Top of Provided records

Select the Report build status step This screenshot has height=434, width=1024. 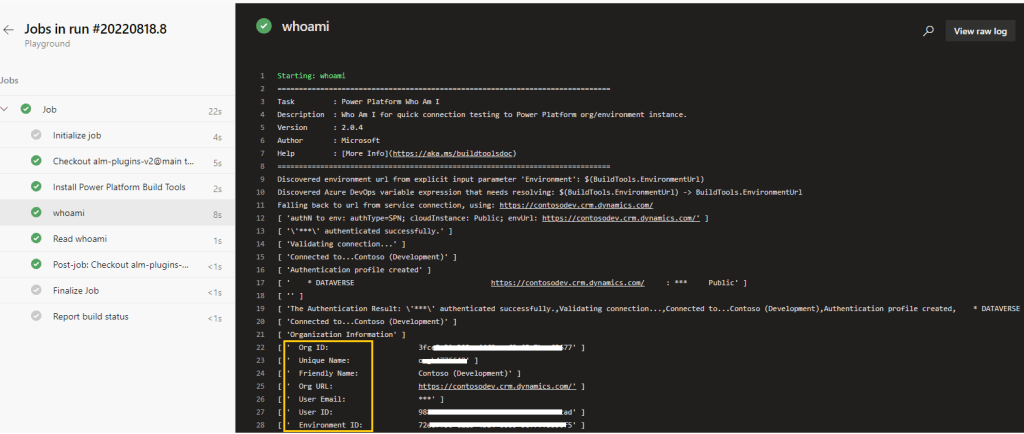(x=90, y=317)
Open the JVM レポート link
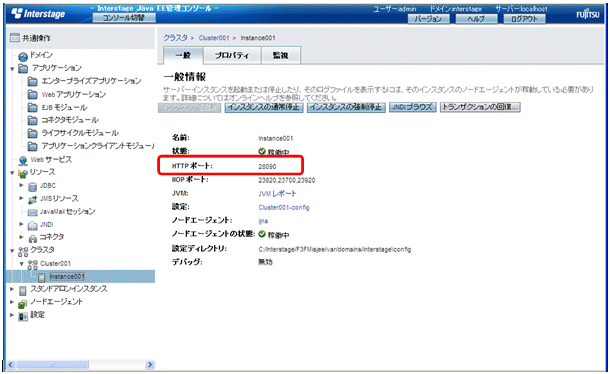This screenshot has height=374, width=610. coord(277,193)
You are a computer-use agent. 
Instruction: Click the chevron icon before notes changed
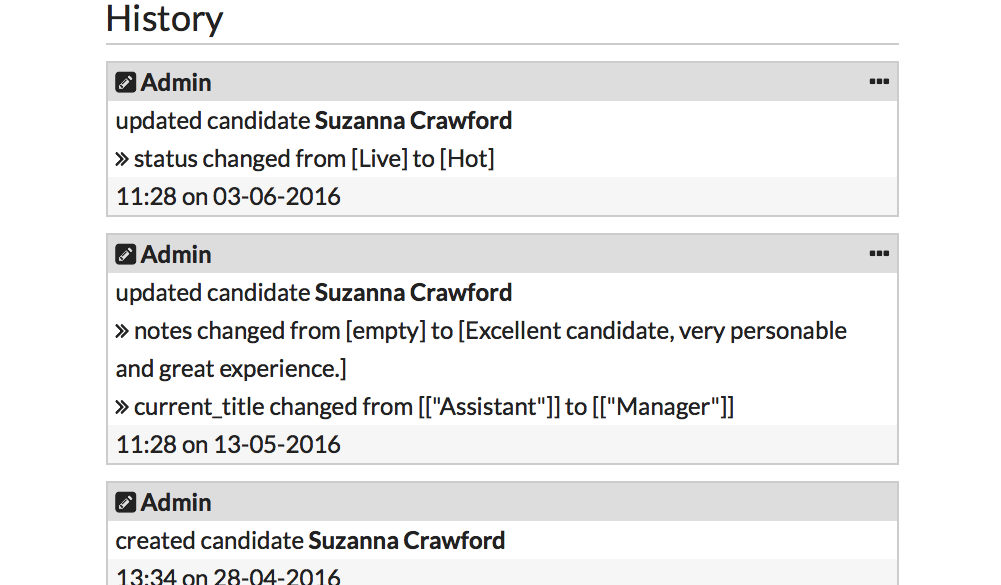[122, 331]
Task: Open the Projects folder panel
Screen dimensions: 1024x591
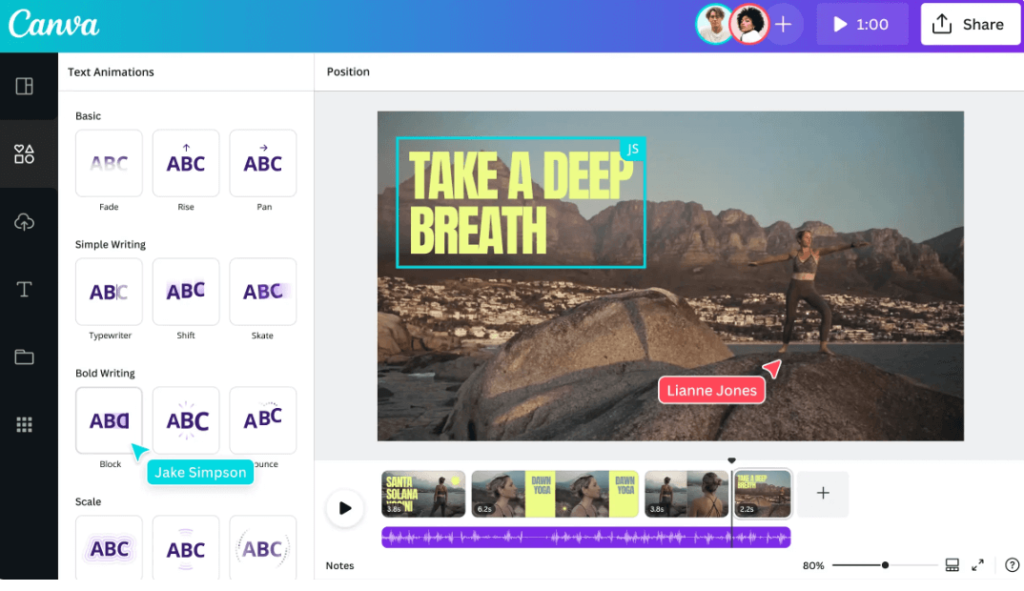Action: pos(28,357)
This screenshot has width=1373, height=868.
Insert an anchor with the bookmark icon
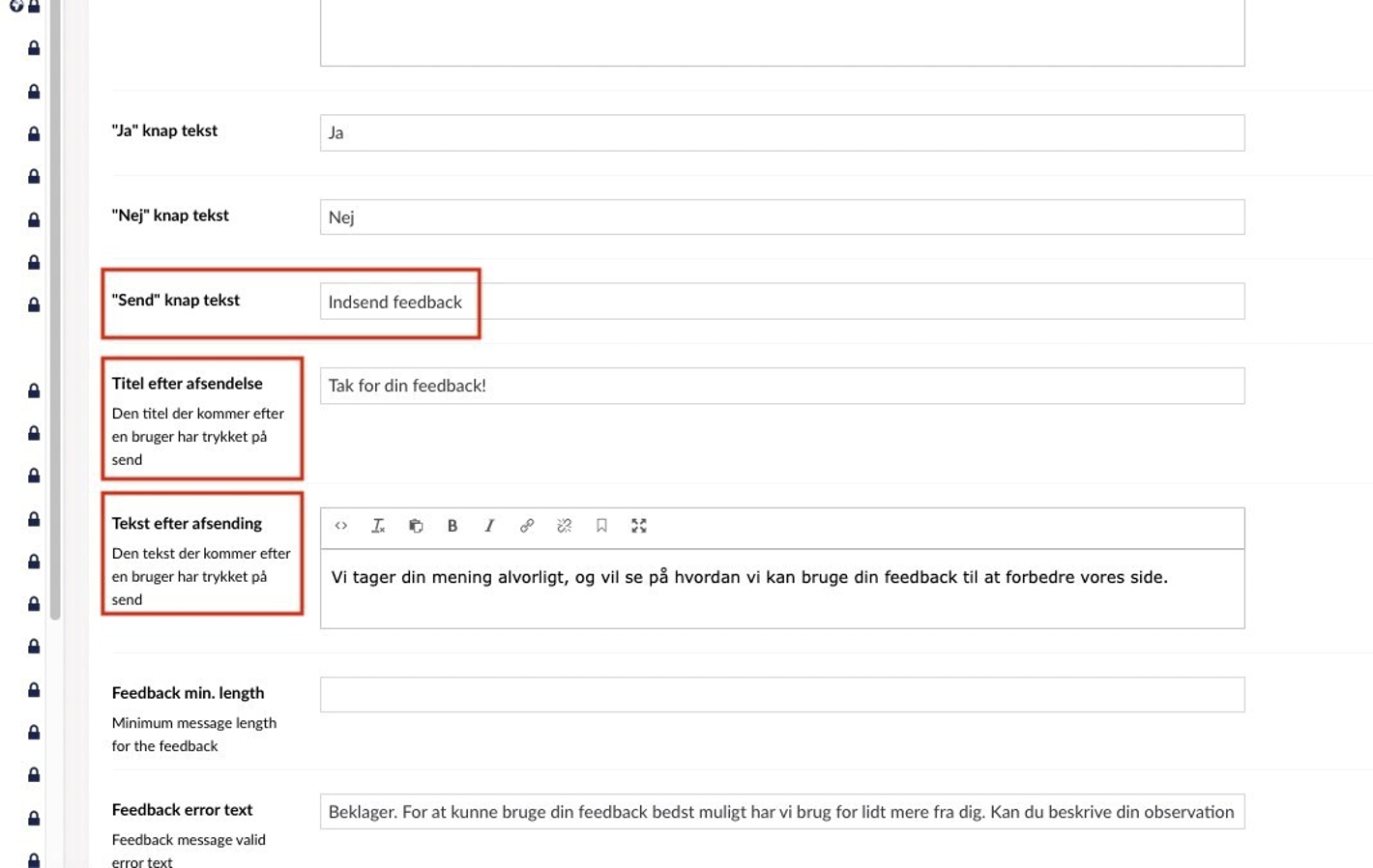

Bottom of Provided records

### What the exercise asks
Each line from the one with "This screenshot has width=1373, height=868." through the end of the entries should be reproduced exactly. Leave out the pictures.

### Task response
This screenshot has width=1373, height=868.
Insert an anchor with the bookmark icon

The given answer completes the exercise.